Reproduce the rows between the line holding "Where should I click to: Click the top-left" and the line holding "Open insert-field menu", inclusive, substituting "px" for every "pixels" and changing nothing else.
** START **
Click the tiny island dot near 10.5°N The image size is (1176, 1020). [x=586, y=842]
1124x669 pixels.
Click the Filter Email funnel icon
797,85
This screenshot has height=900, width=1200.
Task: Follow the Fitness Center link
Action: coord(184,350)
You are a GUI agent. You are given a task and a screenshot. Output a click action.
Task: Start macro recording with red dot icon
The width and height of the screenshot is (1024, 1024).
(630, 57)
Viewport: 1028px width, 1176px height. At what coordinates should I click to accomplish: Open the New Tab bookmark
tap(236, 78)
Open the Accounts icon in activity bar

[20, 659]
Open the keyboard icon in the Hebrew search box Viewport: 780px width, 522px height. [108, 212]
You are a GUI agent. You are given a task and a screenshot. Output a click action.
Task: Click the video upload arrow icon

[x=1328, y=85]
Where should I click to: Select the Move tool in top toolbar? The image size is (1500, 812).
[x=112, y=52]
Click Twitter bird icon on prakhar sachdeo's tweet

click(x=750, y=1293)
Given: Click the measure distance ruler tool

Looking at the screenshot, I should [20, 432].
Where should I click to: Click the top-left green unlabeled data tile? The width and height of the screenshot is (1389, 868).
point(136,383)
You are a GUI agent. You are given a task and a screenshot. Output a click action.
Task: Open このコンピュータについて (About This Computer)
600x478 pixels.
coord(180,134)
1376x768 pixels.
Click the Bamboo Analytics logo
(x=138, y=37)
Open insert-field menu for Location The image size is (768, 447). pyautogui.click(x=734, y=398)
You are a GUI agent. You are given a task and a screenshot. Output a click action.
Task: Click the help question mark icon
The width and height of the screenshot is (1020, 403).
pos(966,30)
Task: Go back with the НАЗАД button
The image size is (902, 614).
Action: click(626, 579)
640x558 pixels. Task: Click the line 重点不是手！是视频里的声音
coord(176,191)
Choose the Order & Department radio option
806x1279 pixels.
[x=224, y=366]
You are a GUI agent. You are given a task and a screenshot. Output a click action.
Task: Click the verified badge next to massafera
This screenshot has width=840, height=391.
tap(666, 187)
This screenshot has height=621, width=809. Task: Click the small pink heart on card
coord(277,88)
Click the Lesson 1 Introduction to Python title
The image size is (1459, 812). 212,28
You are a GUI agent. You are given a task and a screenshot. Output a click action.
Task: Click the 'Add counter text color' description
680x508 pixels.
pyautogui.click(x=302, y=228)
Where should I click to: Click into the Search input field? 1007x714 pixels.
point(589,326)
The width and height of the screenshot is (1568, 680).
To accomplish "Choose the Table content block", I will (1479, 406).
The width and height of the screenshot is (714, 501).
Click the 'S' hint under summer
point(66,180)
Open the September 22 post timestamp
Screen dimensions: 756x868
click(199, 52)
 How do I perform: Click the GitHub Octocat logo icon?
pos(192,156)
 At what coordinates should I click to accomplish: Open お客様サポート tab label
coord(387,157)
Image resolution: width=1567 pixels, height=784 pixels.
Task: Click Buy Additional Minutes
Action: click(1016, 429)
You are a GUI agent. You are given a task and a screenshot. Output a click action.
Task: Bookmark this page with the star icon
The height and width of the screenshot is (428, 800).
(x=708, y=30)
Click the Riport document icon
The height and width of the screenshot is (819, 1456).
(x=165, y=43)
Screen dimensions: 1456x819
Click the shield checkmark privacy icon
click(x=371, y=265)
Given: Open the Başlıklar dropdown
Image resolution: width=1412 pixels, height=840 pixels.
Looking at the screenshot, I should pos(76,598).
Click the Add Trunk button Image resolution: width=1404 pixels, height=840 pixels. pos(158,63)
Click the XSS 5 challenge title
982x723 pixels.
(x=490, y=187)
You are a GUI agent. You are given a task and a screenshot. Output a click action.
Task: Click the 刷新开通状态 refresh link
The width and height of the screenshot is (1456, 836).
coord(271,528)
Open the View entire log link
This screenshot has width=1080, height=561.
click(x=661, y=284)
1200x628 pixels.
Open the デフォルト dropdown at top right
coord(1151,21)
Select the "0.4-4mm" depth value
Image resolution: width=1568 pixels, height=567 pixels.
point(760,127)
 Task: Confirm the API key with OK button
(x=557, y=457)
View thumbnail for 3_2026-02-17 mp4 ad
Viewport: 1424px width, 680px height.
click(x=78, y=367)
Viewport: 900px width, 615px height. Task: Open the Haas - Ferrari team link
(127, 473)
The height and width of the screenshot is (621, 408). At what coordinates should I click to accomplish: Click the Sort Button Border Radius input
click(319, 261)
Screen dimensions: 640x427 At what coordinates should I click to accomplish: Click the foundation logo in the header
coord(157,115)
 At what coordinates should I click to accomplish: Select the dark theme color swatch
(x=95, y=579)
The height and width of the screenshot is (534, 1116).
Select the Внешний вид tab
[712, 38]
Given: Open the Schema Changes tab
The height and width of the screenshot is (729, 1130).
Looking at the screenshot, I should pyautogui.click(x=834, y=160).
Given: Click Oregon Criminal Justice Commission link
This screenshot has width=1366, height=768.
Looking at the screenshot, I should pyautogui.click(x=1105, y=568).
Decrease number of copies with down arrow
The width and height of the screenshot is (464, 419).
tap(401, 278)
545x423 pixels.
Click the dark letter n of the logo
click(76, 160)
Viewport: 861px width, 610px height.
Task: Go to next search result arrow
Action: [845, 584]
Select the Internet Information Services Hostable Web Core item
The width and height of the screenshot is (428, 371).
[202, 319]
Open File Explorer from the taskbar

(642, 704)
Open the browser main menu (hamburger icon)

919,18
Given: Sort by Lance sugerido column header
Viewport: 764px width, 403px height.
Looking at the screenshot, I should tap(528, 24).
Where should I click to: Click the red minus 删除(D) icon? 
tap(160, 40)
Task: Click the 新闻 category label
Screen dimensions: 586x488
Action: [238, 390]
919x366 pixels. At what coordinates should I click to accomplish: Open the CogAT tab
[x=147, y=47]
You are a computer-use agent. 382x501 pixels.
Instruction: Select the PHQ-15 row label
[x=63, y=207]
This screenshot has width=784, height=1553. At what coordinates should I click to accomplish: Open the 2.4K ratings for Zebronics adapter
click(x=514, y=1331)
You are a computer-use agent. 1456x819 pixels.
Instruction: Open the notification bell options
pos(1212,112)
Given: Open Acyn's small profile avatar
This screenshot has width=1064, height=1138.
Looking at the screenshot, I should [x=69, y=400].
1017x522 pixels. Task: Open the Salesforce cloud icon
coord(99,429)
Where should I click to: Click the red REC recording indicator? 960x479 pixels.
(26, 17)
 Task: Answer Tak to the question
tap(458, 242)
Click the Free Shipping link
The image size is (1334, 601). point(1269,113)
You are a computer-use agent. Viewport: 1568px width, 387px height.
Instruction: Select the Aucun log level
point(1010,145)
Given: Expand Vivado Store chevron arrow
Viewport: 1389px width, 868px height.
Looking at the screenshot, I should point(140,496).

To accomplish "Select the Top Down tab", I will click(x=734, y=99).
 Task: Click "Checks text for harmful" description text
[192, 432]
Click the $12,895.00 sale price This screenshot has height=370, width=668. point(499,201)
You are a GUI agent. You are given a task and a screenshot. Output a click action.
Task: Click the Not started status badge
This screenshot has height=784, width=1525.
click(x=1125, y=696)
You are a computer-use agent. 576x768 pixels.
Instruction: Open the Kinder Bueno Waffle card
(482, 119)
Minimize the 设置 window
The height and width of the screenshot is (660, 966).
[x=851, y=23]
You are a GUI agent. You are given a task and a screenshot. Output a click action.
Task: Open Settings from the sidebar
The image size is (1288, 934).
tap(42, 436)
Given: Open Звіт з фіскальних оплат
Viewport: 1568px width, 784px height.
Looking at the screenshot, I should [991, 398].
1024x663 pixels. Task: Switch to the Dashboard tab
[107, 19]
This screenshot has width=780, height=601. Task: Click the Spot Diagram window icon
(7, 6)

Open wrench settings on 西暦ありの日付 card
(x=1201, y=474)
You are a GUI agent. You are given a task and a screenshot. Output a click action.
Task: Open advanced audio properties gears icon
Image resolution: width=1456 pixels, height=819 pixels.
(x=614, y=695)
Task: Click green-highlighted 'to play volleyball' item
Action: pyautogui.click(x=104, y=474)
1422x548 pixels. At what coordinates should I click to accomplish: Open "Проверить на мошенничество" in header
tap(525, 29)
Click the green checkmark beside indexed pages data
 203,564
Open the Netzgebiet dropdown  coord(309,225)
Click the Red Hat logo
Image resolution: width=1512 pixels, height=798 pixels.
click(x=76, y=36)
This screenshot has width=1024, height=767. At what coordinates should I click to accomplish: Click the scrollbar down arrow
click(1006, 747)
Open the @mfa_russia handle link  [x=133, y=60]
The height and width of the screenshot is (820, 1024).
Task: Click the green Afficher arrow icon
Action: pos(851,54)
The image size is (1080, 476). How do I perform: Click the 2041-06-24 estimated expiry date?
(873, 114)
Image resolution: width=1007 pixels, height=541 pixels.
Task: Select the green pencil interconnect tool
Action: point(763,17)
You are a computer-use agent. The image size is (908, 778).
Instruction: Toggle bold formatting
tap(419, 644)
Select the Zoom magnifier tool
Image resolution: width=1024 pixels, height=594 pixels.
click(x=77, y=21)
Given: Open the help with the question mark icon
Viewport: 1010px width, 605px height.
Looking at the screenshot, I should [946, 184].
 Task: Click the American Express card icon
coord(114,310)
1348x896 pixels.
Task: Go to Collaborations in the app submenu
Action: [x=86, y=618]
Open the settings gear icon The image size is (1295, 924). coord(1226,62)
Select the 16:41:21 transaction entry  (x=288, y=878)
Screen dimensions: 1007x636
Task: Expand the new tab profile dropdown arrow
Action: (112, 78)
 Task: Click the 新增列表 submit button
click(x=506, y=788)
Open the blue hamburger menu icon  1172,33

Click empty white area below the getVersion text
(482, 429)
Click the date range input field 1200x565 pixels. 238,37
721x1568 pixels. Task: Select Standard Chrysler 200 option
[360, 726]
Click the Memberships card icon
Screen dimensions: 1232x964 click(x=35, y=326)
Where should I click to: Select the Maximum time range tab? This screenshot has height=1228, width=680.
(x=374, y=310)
** END **
§ **CORRECT ANSWER**:
Where should I click to: Click the top-left green unlabeled data tile? The width and height of the screenshot is (1389, 868).
point(136,383)
You are a GUI agent. You are given a task and a screenshot. Output a click action.
Task: Open このコンピュータについて (About This Computer)
600x478 px.
coord(180,134)
1376x768 px.
Click the Bamboo Analytics logo
(x=138, y=37)
Open insert-field menu for Location The image size is (768, 447). pyautogui.click(x=734, y=398)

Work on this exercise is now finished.